BEGIN Records supplied
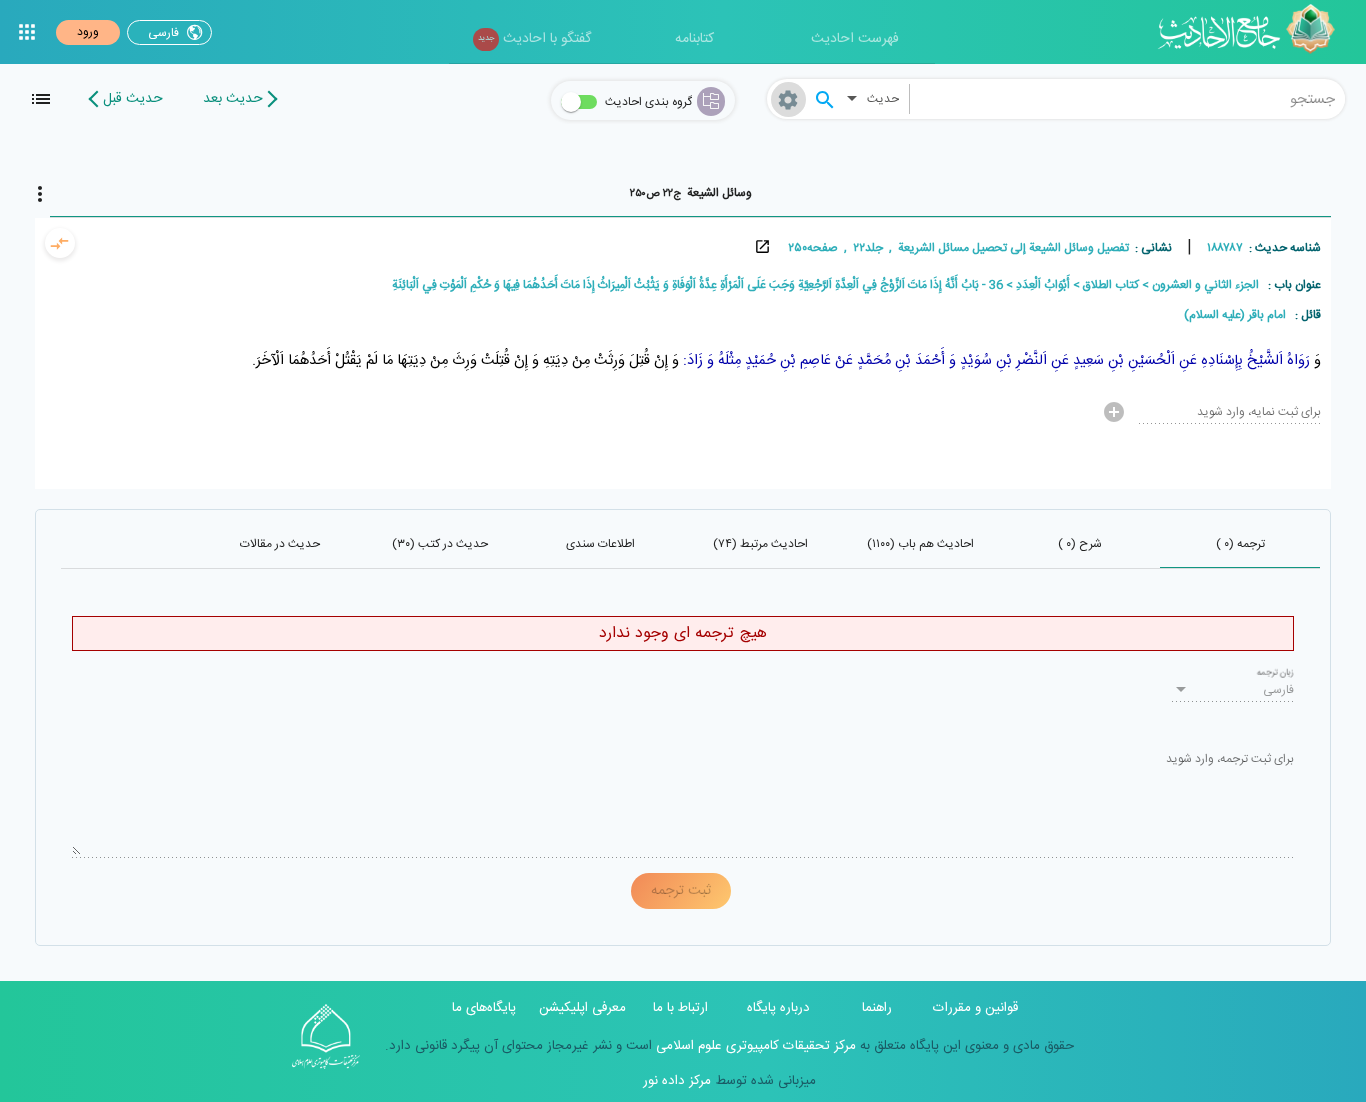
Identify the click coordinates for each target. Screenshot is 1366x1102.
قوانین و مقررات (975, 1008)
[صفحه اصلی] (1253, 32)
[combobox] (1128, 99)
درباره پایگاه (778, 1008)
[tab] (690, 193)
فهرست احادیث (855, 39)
END Records supplied
BEGIN Records supplied
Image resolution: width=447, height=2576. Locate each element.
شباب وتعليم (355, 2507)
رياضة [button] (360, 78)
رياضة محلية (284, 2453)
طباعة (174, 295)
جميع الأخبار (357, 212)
END Records supplied
**Exercise details:** As the answer, set down only the lines from the data above between the one holding "Image resolution: width=447, height=2576." and the one holding "جميع الأخبار (357, 212)", inclusive, exactly as they read.

**Result below:**
Image resolution: width=447, height=2576. Locate each element.
شباب وتعليم (355, 2507)
رياضة [button] (360, 78)
رياضة محلية (284, 2453)
طباعة (174, 295)
جميع الأخبار (357, 212)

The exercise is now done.